"all we know is their *collations*" -> "all we know is their *traits*"

пт, 6 дек. 2019 г. в 12:57, Vladimir Ozerov <[email protected]>:

> Hi Haisheng,
>
> Thank you for your response. Let me elaborate my note on join planning
> first - what I was trying to say is not that rules on their own have some
> deficiencies. What I meant is that with current planner implementation,
> users tend to separate join planning from the core optimization process
> like this in the pseudo-code below. As a result, only one join permutation
> is considered during physical planning, even though join rule may
> potentially generate multiple plans worth exploring:
>
> RelNode optimizedLogicalNode = doJoinPlanning(logicalNode);
> RelNode physicalNode = doPhysicalPlanning(optimizedLogicalNode);
>
> Now back to the main question. I re-read your thread about on-demand trait
> propagation [1] carefully. I'd like to admit that when I was reading it for
> the first time about a month ago, I failed to understand some details due
> to poor knowledge of different optimizer architectures. Now I understand it
> much better, and we definitely concerned with exactly the same problem. I
> feel that trait pull-up might be a step in the right direction, however, it
> seems to me that it is not the complete solution. Let me try to explain why
> I think so.
>
> The efficient optimizer should try to save CPU as much as possible because
> it allows us to explore more plans in a sensible amount of time. To achieve
> that we should avoid redundant operations, and detect and prune inefficient
> paths aggressively. As far as I understand the idea of trait pull-up, we
> essentially explore the space of possible physical properties of children
> nodes without forcing their implementation. But after that, the Calcite
> will explore that nodes again, now in order to execute implementation
> rules. I.e. we will do two dives - one to enumerate the nodes (trait
> pull-up API), and the other one to implement them (implementation rules),
> while in Cascades one dive should be sufficient since exploration invokes
> the implementation rules as it goes. This is the first issue I see.
>
> The second one is more important - how to prune inefficient plans?
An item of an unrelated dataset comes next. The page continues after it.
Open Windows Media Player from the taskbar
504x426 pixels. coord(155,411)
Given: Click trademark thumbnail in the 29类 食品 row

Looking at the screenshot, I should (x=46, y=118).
> Currently, nodes are implemented independently and lack of context doesn't
> allow us to estimates children's costs when implementing the parent, hence
> branch-and-bound is not possible. Can trait pull-up API "List<RelTraitSet>
> deriveTraitSets(RelNode, RelMetadataQuery)" help us with this? If the
> children nodes are not implemented before the pull-up, all we know is their
> collations, but not their costs. And without costs, pruning is not
> possible. Please let me know if I missed something from the proposal.
>
> The possible architecture I had in mind after reading multiple papers,
> which may answer all our questions, could look like this:
> 1) We have a queue of nodes requiring optimization. Not a queue of rules.
> initial queue state is formed from the initial tree, top-down.
> 2) The node is popped from the queue, and we enter
> "node.optimize(maxCost)" call. It checks for matching rules, prioritizes
> them, and start their execution on by one. Execution of rules may re-insert
> the current node into the queue, in which case this step is repeated,
> possibly many times
> 3) Logical-logical rules (transformations) produce new logical nodes and
> put them into the queue for further optimization
> 4) Logical-physical rules (implementation) do the following:
> 4.1) Costs of logical children are estimated. The cost of a logical node
> should be less than any cost of a possible physical node that may be
> produced out of it. If the logical cost exceeds "maxCost", we stop and
> return. The whole logical subspace is pruned even before exploration.
> 4.2) Recursively call "childNode.optimize(maxCost - currentLogicalCost)"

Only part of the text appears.